▶ **Data**
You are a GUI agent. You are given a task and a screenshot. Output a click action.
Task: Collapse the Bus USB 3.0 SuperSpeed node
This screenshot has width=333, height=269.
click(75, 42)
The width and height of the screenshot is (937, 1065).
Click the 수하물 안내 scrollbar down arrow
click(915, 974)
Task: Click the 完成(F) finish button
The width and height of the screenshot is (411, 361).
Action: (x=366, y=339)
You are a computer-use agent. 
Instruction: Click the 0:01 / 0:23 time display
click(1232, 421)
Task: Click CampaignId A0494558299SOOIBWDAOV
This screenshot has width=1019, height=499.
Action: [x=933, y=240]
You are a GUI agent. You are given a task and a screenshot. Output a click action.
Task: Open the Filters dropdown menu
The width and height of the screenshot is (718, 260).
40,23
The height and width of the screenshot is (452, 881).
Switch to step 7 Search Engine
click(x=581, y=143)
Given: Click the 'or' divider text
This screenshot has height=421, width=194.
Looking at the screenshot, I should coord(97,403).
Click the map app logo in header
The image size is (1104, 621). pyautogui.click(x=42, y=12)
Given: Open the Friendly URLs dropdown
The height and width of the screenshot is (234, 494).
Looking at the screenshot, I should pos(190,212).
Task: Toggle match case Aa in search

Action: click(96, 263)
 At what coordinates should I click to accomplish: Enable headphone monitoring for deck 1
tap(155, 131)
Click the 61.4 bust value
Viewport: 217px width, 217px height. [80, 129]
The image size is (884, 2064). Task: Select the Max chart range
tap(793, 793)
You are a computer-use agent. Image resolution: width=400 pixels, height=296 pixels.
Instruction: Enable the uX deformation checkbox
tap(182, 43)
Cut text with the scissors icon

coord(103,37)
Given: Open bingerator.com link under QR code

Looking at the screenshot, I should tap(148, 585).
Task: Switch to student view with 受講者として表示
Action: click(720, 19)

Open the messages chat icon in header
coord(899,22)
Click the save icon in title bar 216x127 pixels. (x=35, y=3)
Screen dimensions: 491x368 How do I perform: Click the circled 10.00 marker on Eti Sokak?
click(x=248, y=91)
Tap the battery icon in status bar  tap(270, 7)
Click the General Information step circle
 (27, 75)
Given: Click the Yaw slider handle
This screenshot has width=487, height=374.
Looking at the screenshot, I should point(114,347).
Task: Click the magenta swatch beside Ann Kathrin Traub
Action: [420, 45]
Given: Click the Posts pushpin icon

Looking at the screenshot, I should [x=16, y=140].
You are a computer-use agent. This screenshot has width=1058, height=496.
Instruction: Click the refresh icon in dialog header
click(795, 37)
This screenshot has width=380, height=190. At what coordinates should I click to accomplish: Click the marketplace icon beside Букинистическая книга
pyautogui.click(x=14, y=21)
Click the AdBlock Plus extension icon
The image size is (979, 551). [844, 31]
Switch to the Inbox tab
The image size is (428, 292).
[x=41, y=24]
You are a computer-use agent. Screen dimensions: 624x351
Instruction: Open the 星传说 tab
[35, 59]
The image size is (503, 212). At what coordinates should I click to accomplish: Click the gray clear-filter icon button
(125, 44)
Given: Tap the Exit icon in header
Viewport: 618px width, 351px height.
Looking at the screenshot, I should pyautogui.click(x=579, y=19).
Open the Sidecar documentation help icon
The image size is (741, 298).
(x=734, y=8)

▶ **Assigned task**
Print exactly the lines from the one with "You are a computer-use agent. Screen" through the last line of the material, including both, and no others.

▶ **Completed task**
You are a computer-use agent. Screen dimensions: 624x351
Instruction: Open the 星传说 tab
[35, 59]
The image size is (503, 212). At what coordinates should I click to accomplish: Click the gray clear-filter icon button
(125, 44)
Given: Tap the Exit icon in header
Viewport: 618px width, 351px height.
Looking at the screenshot, I should pyautogui.click(x=579, y=19).
Open the Sidecar documentation help icon
The image size is (741, 298).
(x=734, y=8)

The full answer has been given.